§ EXERCISE OBJECTIVE: Pull out every line below holding the word "link".

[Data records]
####################

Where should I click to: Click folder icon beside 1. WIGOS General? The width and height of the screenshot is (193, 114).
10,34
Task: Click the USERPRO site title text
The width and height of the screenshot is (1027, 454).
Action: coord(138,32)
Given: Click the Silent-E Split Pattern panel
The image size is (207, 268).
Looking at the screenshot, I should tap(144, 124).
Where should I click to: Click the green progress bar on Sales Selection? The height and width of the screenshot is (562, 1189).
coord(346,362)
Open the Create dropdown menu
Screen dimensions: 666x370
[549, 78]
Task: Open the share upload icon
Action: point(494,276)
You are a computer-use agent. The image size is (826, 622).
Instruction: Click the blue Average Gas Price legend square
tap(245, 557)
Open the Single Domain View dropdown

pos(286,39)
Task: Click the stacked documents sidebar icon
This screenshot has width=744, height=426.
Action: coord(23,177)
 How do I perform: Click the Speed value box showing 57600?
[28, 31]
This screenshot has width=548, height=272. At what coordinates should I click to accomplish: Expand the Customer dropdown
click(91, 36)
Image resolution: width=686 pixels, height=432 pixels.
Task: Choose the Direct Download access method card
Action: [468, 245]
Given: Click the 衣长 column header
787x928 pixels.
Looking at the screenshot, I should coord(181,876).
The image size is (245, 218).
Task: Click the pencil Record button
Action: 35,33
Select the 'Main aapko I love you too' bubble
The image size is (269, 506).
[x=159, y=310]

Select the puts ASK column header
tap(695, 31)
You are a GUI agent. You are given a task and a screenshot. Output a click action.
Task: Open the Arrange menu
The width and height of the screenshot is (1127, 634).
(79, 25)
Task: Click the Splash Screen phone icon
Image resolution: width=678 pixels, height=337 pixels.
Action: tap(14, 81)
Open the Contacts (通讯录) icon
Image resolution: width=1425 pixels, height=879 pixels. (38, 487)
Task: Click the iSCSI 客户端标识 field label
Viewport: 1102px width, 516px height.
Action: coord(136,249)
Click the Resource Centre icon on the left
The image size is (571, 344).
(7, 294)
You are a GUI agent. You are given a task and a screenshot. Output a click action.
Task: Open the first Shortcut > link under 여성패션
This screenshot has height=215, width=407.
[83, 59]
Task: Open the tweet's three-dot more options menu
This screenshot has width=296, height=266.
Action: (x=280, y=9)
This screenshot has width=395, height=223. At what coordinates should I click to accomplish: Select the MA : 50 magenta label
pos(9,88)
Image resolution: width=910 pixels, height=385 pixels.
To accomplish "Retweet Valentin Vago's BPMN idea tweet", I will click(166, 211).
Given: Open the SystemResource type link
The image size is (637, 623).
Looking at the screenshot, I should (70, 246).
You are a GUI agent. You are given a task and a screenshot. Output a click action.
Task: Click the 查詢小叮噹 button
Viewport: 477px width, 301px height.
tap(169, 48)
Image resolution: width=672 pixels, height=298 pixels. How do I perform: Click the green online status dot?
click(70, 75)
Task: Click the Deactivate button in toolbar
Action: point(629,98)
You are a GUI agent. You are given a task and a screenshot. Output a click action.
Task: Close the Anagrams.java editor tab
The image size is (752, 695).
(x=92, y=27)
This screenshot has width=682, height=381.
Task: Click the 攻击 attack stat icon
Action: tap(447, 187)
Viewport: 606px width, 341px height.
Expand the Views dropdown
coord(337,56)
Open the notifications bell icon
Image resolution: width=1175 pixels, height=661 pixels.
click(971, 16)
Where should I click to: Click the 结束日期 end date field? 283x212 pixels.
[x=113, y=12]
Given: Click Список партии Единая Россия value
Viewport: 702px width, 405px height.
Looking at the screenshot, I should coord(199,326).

####################

§ FINISHED EXERCISE:
Task: Open the first Shortcut > link under 여성패션
Given: Open the SystemResource type link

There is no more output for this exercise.